_Stated problem 1_:
Quote the rows below word for word, starting at the line that contains "Given: Click the Military built-up legend box" and ending at the line that contains "Toggle the Key", with both of those lines included.

# BrewER: Entity Resolution On-Demand

In [1]:
import brewer

In [2]:
import ipywidgets as widgets
import pandas as pd
import re
import sys
import variables as var

from IPython.display import clear_output, display, HTML
from pprint import pprint

pd.set_option("display.max_rows", None)


def top_k_parser(input_query):
    query_string = input_query.value.lower()
    query_tokens = [token for token in re.split("\s|;|,|\n", query_string) if token != ""]
    
    top_k = -1
    
    alert = False
    for token in query_tokens:
        if alert:
            top_k = token
            break
        if token == "top":
            alert = True
    
    try:
        top_k = int(top_k)
        if top_k <= 0:
            top_k = -1
    except ValueError:
        top_k = -1
    
    return top_k


def parser(input_query):
    
    query = dict()
    query["complete"] = False
    
    query_string = input_query.value.lower()
    query_tokens = [token for token in re.split("\s|;|,|\n", query_string) if token != ""]

    brewer_query = True if "group by entity" in query_string else False
    
    if len(query_tokens) == 0:
        return query
    
    i = 0
    
    if query_tokens[i] != "select":
        return query
    
    if i < len(query_tokens) - 1:
        i += 1
    else:
        return query
    
    if query_tokens[i] == "top":
        if i < len(query_tokens) - 1:
            i += 1
        else:
            return query
        try:
            query["top_k"] = int(query_tokens[i])
            if query["top_k"] <= 0:
                return query
            if i < len(query_tokens) - 1:
                i += 1
            else:
                return query
        except ValueError:
            return query
    else:
        query["top_k"] = -1
    
    if query_tokens[i] == "*":
        if brewer_query:
            return query
        else:
            attributes = ["*"]
            if i < len(query_tokens) - 1:
                i += 1
            else:
                return query
    else:
        attributes = []
        while query_tokens[i] != "from":
            attributes.append(query_tokens[i])

_Stated problem 2_:
Print the part of the BrewER code above that starts at "alert = False" and ends at "top_k = int(top_k)".

_Material provided_:

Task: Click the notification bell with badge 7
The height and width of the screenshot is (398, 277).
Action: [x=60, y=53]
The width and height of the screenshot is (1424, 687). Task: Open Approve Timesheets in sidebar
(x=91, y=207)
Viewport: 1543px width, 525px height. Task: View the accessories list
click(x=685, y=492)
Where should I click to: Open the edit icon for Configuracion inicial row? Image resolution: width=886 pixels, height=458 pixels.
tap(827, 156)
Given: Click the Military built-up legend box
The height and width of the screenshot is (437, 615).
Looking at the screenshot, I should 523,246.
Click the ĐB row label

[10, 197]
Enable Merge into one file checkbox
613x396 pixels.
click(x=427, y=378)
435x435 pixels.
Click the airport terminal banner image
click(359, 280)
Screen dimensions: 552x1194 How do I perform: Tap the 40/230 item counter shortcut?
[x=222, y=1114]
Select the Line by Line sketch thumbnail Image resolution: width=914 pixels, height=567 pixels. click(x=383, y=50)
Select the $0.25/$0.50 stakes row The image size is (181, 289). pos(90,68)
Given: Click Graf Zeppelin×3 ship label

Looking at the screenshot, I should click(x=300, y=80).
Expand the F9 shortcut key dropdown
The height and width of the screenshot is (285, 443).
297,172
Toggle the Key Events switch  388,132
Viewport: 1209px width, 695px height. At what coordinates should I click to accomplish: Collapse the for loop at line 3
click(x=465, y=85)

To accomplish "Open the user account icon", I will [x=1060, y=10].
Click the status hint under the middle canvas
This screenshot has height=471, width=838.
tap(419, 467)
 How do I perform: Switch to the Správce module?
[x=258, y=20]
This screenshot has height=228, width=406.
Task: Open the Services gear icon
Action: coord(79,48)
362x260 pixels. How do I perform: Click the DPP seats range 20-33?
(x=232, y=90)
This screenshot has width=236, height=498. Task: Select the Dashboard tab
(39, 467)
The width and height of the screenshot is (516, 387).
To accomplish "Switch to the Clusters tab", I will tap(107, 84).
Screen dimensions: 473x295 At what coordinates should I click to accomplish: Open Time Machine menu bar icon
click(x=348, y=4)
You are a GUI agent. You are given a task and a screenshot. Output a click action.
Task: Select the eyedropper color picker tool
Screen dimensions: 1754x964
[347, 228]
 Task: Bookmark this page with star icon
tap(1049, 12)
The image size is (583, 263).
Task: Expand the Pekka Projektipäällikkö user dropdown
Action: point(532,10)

_Correct result 1_:
Given: Click the Military built-up legend box
The height and width of the screenshot is (437, 615).
Looking at the screenshot, I should 523,246.
Click the ĐB row label

[10, 197]
Enable Merge into one file checkbox
613x396 pixels.
click(x=427, y=378)
435x435 pixels.
Click the airport terminal banner image
click(359, 280)
Screen dimensions: 552x1194 How do I perform: Tap the 40/230 item counter shortcut?
[x=222, y=1114]
Select the Line by Line sketch thumbnail Image resolution: width=914 pixels, height=567 pixels. click(x=383, y=50)
Select the $0.25/$0.50 stakes row The image size is (181, 289). pos(90,68)
Given: Click Graf Zeppelin×3 ship label

Looking at the screenshot, I should click(x=300, y=80).
Expand the F9 shortcut key dropdown
The height and width of the screenshot is (285, 443).
297,172
Toggle the Key Events switch  388,132

_Correct result 2_:
alert = False
    for token in query_tokens:
        if alert:
            top_k = token
            break
        if token == "top":
            alert = True
    
    try:
        top_k = int(top_k)